In many Pacific Northwest stores, raw almonds are selling for more than $12 a pound. That’s more than a 50 percent increase from what almonds were selling for on retail shelves last year.
Richard Waycott, chief executive officer of the Almond Board of California, said a less-than-forecast harvest last year coupled with a robust demand for the healthful nuts have nudged prices higher.
Last fall’s crop was down 12 percent due in part to poor pollination conditions and, in some instances, drought conditions.
A major Tacoma candy maker, Brown & Haley, whose principal product is Almond Roca, is acutely aware of the price pressures on almonds.
“The prices have doubled in the last couple of years,” said Pierson Clair III, Brown & Haley chief executive officer.
Brown & Haley buys “millions of pounds” of almonds every year in truckload quantities, said Clair.
In recent years in part to broaden its product line, but also to reduce its dependency on almonds, the company has developed and marketed other roca products including Mocha Roca, Cashew Roca and Dark Chocolate Roca. Even so, Almond Roca is about 80 percent of the company’s roca sales.

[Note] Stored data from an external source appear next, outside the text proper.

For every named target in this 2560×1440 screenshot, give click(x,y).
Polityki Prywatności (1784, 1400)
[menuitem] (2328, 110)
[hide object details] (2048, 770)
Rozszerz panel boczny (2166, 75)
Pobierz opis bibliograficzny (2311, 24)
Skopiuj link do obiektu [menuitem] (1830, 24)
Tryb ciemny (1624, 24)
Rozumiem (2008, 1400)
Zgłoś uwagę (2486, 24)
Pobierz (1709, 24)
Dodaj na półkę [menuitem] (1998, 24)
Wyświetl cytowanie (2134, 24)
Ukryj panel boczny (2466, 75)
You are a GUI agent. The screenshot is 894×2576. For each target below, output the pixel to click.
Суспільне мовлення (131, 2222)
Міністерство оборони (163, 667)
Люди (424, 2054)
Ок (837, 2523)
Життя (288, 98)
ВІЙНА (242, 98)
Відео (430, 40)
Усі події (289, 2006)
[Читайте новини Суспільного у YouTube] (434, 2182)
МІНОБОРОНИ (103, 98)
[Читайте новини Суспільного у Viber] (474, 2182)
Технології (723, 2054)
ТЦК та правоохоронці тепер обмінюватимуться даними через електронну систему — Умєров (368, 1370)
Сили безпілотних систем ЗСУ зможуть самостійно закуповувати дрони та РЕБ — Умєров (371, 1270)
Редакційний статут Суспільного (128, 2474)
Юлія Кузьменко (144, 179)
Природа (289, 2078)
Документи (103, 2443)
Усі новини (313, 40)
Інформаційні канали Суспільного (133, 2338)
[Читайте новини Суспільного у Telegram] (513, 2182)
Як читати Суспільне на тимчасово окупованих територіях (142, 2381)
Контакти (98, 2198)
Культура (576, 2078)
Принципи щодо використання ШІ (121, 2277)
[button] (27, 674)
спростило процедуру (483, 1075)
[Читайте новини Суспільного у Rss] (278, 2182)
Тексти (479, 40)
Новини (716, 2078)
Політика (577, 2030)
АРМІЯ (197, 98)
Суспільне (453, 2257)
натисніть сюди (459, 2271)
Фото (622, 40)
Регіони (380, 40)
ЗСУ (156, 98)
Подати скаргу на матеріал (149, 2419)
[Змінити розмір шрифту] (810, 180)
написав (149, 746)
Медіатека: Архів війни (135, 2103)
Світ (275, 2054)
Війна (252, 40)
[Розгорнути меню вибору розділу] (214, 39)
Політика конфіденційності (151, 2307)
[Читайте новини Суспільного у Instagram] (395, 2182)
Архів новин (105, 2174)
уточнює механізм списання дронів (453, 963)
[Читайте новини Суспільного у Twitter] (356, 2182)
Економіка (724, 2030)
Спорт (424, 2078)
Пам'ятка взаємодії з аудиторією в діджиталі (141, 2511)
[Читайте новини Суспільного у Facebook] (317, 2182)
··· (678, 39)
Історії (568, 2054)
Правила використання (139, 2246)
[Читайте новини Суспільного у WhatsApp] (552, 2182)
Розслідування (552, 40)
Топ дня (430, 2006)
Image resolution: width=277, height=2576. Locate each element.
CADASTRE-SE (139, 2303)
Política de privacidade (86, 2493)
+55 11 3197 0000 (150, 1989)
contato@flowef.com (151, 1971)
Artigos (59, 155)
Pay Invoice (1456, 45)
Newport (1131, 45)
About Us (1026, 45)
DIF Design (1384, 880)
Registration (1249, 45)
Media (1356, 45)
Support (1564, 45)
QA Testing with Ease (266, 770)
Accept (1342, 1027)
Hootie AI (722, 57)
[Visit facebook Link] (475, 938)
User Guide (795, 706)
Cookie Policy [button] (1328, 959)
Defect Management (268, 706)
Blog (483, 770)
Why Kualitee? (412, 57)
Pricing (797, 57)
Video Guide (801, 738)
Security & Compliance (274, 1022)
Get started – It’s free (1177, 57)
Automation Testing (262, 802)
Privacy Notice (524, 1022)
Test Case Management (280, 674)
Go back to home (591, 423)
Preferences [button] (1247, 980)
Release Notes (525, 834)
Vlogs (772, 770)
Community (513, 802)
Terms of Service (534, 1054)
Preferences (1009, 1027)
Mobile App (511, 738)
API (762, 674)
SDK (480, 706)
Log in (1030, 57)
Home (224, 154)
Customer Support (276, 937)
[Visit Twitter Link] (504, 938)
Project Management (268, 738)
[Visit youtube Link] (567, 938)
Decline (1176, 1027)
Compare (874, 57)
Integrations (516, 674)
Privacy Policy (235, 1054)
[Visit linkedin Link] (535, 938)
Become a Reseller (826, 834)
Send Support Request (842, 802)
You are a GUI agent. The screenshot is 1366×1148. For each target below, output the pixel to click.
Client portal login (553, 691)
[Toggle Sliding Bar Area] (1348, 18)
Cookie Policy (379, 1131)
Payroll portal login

Waycott said demand for almonds in the meantime is growing worldwide. California produces about 80 percent of the world’s almond supply with lesser amounts coming from Australia and Europe. More than a million acres of California farmland is planted in almonds, making it the most widely planted crop in a state noted for its fruit, nut and vegetable production.
Clair said that in addition to the shortage of water, the price of almonds is being driven upward by foreign demand, especially from China. The Chinese have bought as much as 300 million pounds of almonds yearly from California growers.
“The Chinese are very health conscious,” said Clair. “They have created a great demand for almonds and almond products.”
As a healthful source of protein, almonds have won new popularity that has pumped up prices. Some 15 years ago, the wholesale price of almonds hovered near $1 a pound. Now the price has increased to more than $4 a pound.
The California drought, said Waycott, has an uneven effect on almond growers. In some areas where water is scarce, the drought has been devastating. In others where water is more available and almond growers have invested in water-saving irrigation equipment, the trees are surviving and producing. More than 70 percent of almond growers have converted to water-efficient systems, said Waycott.